• [WHAT IS NEEDED]
Filter these records by the string "above", copying each line that holds it.

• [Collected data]

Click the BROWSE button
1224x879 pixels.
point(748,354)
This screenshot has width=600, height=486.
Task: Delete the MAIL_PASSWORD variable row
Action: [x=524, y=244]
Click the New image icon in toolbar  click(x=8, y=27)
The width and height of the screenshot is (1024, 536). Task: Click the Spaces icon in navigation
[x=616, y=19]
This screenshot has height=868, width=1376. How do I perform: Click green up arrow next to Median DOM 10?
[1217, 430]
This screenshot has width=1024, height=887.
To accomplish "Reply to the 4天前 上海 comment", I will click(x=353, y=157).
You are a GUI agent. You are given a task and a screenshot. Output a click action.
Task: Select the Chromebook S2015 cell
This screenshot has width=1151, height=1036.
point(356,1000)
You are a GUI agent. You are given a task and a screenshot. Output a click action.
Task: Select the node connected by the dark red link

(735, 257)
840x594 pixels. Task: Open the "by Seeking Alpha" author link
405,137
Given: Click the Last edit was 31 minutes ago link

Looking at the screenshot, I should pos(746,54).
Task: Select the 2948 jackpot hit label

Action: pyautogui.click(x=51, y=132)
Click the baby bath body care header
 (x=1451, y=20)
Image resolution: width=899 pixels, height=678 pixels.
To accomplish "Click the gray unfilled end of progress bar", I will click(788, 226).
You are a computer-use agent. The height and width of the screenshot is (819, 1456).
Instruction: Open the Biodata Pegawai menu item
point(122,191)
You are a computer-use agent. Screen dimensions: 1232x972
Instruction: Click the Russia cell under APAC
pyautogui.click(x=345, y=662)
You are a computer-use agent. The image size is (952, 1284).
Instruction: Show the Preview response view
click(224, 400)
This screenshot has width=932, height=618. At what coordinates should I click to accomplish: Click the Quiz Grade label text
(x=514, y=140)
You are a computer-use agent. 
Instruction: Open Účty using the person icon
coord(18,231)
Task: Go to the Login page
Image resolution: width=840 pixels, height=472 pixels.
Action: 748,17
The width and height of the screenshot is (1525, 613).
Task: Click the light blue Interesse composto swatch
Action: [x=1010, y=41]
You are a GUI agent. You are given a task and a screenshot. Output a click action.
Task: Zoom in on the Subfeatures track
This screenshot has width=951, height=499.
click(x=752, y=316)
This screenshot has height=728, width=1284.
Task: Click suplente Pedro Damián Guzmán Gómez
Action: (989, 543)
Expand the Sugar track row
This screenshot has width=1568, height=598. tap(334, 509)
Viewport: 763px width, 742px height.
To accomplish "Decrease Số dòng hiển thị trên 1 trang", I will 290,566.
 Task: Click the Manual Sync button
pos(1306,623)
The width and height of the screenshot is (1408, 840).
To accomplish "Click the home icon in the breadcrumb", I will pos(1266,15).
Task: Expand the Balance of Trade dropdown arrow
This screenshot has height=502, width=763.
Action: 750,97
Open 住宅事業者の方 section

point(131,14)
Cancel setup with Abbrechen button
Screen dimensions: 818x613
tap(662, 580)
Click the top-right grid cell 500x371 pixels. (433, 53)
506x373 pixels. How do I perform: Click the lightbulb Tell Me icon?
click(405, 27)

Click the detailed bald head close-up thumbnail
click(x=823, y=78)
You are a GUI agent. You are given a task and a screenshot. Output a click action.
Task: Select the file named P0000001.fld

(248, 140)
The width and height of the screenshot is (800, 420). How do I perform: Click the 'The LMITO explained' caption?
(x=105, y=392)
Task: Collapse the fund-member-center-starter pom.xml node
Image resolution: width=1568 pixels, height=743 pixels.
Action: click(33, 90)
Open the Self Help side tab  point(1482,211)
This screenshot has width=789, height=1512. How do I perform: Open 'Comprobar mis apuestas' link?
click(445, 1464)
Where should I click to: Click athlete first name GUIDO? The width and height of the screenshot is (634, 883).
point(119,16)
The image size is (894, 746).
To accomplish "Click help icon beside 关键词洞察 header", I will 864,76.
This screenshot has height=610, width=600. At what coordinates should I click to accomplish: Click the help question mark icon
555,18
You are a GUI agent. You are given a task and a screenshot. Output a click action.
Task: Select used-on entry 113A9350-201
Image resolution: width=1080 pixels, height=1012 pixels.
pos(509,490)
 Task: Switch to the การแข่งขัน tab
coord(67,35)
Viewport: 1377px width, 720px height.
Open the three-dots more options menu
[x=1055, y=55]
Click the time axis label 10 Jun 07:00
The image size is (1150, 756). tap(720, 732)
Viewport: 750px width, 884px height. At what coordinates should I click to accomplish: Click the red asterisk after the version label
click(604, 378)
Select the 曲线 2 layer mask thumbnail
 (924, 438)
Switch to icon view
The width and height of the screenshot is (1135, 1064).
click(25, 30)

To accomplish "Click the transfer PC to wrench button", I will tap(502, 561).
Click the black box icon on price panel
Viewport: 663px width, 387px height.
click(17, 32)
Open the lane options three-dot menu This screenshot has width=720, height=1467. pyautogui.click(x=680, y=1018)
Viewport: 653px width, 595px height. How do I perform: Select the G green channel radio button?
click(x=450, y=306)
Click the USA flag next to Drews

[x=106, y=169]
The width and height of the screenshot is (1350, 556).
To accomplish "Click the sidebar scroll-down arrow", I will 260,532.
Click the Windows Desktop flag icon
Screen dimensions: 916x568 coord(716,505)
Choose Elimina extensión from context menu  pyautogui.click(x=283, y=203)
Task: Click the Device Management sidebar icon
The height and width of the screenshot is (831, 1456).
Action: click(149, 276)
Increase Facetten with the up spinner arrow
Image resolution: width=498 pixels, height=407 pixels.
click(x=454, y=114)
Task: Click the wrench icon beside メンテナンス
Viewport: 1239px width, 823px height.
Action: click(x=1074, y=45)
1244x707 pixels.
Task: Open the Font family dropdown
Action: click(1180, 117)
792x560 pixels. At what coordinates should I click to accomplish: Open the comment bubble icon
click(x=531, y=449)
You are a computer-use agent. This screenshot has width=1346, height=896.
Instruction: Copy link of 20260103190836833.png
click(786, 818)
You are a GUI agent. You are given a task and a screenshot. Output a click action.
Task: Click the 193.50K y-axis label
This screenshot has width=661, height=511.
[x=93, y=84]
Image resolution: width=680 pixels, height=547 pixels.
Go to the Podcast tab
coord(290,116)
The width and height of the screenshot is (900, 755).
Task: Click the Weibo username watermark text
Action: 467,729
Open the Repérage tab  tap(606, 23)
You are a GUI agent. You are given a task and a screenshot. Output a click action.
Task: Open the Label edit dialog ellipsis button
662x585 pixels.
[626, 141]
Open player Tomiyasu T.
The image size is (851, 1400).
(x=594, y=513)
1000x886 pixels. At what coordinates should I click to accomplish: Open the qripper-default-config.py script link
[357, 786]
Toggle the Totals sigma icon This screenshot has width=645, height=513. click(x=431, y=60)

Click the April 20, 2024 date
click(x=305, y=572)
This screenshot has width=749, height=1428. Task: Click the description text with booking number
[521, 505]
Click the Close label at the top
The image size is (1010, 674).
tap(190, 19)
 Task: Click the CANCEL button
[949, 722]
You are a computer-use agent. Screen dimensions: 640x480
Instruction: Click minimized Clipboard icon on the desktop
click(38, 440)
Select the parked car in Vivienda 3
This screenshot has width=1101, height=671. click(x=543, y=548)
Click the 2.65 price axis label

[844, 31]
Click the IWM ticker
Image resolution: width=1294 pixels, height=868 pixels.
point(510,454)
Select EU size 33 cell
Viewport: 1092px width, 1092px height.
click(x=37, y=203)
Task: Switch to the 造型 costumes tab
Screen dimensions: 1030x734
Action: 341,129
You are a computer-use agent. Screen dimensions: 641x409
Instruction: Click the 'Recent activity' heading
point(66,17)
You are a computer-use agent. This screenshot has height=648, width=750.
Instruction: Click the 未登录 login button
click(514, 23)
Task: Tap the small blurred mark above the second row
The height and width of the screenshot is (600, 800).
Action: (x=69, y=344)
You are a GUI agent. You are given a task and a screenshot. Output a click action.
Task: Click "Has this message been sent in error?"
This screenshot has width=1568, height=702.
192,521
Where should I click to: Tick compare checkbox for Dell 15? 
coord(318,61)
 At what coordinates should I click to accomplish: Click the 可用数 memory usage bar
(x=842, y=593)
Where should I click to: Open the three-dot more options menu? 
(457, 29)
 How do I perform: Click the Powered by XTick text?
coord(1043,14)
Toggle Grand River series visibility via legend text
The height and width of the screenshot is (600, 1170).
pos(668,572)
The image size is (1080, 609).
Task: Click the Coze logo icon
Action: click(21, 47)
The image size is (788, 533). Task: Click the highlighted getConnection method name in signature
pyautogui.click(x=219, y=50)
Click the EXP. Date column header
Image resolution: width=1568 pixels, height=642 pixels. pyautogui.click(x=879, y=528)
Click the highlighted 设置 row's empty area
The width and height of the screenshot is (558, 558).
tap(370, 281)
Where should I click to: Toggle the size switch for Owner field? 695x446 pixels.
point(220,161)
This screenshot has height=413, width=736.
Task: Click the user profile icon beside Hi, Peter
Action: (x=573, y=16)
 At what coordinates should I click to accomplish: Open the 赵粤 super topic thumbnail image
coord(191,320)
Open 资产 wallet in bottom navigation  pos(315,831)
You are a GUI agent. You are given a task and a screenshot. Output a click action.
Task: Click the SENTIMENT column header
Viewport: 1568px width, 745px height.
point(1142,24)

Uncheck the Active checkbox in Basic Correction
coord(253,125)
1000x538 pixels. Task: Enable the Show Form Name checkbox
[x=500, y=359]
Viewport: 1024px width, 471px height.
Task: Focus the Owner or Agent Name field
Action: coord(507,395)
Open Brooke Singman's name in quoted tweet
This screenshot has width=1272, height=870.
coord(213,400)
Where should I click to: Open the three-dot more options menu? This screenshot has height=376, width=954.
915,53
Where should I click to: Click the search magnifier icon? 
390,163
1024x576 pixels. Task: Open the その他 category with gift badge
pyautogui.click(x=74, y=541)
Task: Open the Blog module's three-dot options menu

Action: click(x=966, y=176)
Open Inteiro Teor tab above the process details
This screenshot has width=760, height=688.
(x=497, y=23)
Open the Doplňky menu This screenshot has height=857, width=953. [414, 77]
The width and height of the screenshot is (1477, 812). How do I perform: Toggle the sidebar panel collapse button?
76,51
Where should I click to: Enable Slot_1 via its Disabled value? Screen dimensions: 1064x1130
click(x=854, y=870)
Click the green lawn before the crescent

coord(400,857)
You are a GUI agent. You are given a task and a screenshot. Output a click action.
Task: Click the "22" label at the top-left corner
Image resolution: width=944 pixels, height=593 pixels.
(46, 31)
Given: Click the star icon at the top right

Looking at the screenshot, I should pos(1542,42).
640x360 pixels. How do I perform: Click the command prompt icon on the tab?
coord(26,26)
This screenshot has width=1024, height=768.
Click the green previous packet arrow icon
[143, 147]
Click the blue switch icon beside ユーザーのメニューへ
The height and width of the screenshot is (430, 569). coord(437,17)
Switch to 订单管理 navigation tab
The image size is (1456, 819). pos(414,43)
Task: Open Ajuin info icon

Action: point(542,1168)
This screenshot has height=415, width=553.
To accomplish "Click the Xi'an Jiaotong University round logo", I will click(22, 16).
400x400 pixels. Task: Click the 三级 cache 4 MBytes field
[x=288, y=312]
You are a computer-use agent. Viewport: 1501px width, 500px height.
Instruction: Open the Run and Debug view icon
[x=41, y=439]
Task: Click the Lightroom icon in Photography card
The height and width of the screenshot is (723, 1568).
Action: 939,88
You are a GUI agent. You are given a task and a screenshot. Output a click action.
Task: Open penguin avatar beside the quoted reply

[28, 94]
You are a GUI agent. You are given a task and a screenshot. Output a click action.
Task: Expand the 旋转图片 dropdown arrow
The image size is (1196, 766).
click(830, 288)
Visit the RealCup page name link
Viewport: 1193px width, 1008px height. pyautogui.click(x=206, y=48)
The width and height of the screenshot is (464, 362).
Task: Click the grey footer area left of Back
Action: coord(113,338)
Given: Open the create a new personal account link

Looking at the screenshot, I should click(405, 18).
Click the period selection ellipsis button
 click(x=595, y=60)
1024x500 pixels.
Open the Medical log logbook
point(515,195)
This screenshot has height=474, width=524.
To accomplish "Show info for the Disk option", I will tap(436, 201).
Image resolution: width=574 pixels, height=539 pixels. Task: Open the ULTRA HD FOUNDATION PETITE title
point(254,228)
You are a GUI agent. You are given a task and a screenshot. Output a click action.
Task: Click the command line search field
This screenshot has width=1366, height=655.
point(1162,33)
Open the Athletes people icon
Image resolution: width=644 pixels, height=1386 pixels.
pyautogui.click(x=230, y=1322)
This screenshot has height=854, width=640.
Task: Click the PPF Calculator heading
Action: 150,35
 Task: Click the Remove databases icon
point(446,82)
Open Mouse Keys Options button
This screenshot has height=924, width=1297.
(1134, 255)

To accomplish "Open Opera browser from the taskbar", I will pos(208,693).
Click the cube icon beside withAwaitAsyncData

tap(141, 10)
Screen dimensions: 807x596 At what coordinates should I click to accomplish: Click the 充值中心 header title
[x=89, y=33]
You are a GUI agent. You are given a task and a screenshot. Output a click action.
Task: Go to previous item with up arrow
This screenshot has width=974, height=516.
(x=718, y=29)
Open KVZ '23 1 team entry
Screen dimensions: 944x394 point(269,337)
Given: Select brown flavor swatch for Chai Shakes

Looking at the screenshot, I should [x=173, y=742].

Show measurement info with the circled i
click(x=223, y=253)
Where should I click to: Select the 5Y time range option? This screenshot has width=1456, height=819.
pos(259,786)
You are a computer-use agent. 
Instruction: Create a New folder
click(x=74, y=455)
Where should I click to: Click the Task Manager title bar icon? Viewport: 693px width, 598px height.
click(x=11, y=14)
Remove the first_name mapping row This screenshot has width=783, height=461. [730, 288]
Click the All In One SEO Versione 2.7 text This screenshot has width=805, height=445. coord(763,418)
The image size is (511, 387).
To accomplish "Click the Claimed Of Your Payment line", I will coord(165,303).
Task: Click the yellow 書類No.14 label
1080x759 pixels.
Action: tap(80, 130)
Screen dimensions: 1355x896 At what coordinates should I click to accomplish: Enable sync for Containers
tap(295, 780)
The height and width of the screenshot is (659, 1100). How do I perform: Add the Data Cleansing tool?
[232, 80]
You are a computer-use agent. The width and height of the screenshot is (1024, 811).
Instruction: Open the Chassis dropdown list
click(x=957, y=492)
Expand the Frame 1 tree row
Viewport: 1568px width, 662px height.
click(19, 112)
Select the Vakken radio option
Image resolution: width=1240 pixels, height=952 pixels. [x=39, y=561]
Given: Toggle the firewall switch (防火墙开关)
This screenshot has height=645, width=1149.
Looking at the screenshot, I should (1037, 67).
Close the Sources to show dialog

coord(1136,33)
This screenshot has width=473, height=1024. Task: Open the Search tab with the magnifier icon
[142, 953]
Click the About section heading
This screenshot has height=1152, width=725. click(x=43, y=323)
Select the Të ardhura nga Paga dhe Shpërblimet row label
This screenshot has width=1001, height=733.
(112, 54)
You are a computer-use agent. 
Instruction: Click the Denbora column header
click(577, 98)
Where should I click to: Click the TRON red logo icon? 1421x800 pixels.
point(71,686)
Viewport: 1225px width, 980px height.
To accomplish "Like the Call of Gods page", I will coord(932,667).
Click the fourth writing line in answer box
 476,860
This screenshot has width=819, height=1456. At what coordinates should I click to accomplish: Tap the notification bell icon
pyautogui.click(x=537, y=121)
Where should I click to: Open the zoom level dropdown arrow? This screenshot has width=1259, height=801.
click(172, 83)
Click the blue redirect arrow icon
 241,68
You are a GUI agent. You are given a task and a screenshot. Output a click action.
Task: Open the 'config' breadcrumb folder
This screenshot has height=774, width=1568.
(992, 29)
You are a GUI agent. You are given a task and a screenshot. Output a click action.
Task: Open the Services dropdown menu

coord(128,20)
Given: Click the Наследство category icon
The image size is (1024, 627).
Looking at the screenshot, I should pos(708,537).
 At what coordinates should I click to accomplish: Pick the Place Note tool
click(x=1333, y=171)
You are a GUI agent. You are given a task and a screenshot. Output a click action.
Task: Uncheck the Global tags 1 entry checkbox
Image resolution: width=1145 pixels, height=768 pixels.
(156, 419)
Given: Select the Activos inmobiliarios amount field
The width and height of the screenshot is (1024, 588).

• [RESULT FOR THIS EXERCISE]
Task: Tap the small blurred mark above the second row
Open Inteiro Teor tab above the process details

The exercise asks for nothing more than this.